Medicare data show that average out-of-pocket costs reached $34.25 last financial year, up 6.5 per cent from 2014-15 – the fastest pace of growth since 2011-12 and well above the rate of inflation.

The increase in patient charges follows warnings from AMA President Dr Michael Gannon that many general practices were “now at breaking point” because of the Medicare rebate freeze, cuts to incentive payments and reduced mental health funding.

“Many patients who are currently bulk billed will face out-of-pocket costs well over $20,” Dr Gannon said.

Related: Rebate freeze ‘must go’: Gannon

Hopes that the Turnbull Government, stung by voters over health policy, might move the scrap the rebate freeze are fading, heightening concerns that hard-pressed medical practices will have little choice but to abandon or cut back on bulk billing and increase charges for those patients judged to be able to pay a fee.

But instead, the Government has used the high incidence of bulk billing to argue its policies are sustainable.

Health Minister Sussan Ley seized on the increase in the bulk billing rate, claiming it was “good news for Australians”.

Ms Ley said the figures showed 123 million GP services were fully funded by the Government last financial year, and put the lie to Labor claims that the Government was anti-Medicare.

“These figure expose the blatant and remorseless Mediscare lies Labor have been telling the Australian public over the last 12 months,” Ms Ley said. “There’s no doubt we still have work to do, but Australians should tale assurance from the fact no Government has invested more into Medicare than the Turnbull Government.”

Related: Why doctors will stop bulk billing

But Shadow Health Minister Catherine King said the figures seized on by the Government were misleading because they focused solely the number of services that were bulk billed, rather than the number of patients, and ignored the rise in out-of-pocket costs.

Ms King said that as the rebate freeze has continued, a growing number of practices were abandoning bulk billing, including on Magnetic Island and in Hobart.

“Australians know that Malcolm Turnbull’s six-year freeze on Medicare rebates is driving bulk billing down and out-of-pocket costs up,” Ms King said. “The Government’s insistence otherwise only shows how out of touch they are.”

In his 17 August speech to the National Press Club, AMA President Dr Michael Gannon reiterated the AMA’s opposition to the rebate freeze, which he warned was undermining general practice, which was one of the key strengths of the nation’s health system.

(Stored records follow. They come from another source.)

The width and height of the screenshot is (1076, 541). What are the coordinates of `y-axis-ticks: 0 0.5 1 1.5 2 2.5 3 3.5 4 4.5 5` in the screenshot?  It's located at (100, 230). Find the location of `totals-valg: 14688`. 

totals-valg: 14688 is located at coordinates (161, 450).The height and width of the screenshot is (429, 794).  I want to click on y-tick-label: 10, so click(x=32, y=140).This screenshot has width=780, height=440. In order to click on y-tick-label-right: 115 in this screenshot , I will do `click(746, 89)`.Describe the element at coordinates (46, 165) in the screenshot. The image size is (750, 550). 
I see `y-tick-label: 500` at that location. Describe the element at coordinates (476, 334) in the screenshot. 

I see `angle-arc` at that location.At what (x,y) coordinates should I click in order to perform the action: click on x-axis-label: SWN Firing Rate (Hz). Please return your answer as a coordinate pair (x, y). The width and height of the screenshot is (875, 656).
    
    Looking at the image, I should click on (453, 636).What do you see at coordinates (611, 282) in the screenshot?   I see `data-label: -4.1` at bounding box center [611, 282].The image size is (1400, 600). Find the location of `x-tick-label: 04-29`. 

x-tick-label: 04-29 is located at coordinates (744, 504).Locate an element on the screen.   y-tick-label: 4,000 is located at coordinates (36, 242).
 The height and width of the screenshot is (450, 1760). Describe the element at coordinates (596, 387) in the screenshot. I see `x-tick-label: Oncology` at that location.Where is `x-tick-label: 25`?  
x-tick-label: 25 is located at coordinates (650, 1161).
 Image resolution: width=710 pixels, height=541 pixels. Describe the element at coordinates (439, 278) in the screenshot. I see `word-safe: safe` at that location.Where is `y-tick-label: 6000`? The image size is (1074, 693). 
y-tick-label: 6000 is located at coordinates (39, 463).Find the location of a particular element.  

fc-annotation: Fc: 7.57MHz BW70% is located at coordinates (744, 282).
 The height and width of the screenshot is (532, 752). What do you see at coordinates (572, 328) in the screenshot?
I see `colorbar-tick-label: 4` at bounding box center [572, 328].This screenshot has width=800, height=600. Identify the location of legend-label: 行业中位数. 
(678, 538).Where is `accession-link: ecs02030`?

“General practice has been under sustained pressure for years,” Dr Gannon said. “GPs have been treated poorly by both Coalition and Labor governments.”

The AMA President said that the ageing population and the growing burden of chronic and complex disease meant GPs were seeing more patients than ever before – an extra 42 million services in the past decade.

Despite this growth in demand, Government support for GPs was in decline.

“GPs are caught in a diabolical squeeze,” Dr Gannon said. “They are caring for increasingly sick patients while the Government tightens the financial screws in the name of budget repair.”

“GPs are now at breaking point. Many patients who are currently bulk billed will face out-of-pocket costs well over $20,” he warned.